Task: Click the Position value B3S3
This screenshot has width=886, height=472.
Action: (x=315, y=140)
* * *
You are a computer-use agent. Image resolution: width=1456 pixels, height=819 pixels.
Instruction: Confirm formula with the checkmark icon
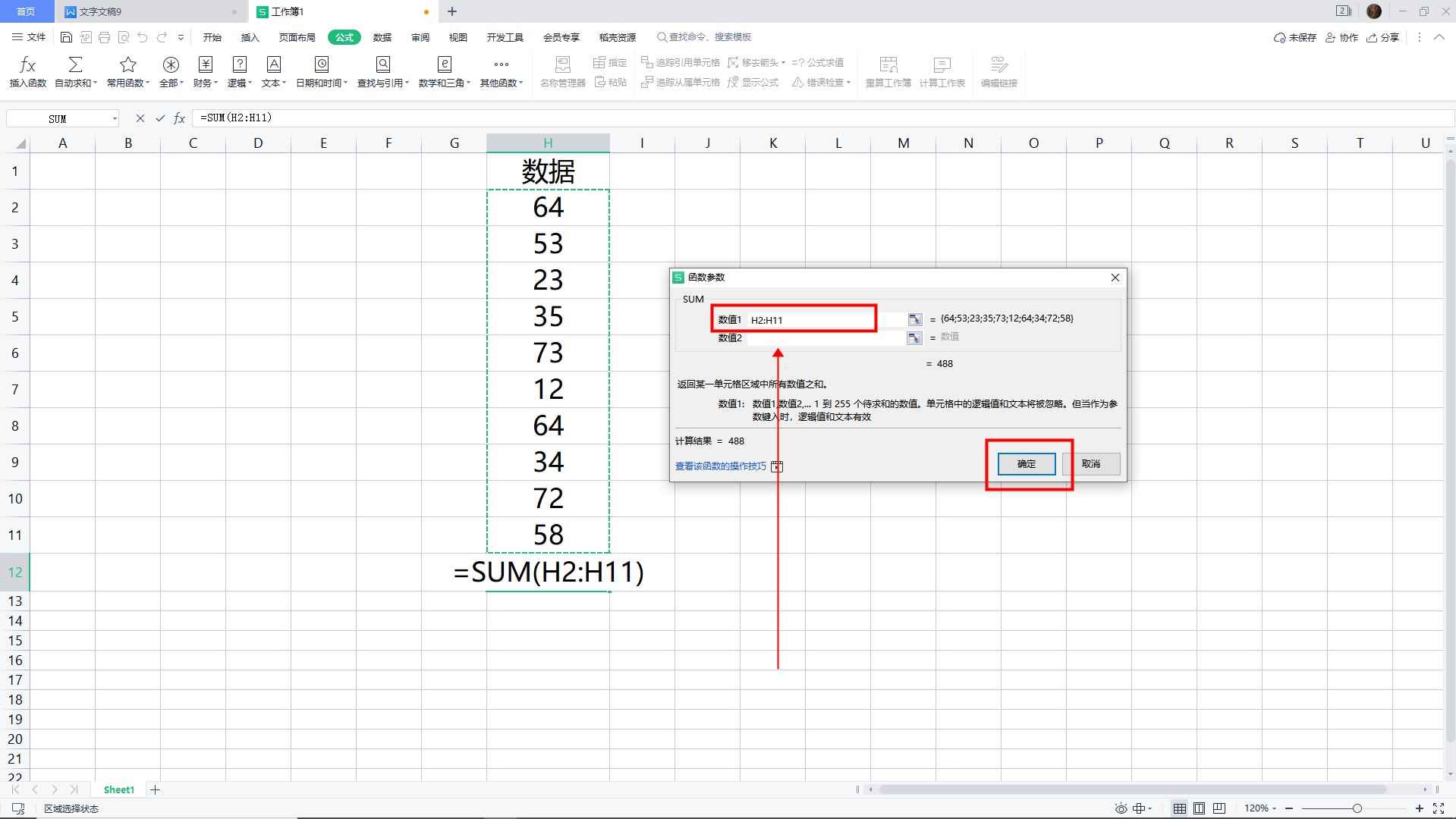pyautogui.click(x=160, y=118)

_TREŚĆ ZADANIA:_ Proszę zamienić fragment, który zaczyna się wierszem zawierającym „Task: Click the Position value B3S3”, a kończy wierszem zawierającym „Action: (x=315, y=140)”, na listę JSON złożoną z napisów, po jednym na każdy wiersz, z pominięciem pustych wierszy. Oba skrajne wiersze należą do fragmentu.

_PEŁNA ODPOWIEDŹ:_
[
  "Task: Click the Position value B3S3",
  "This screenshot has width=886, height=472.",
  "Action: (x=315, y=140)"
]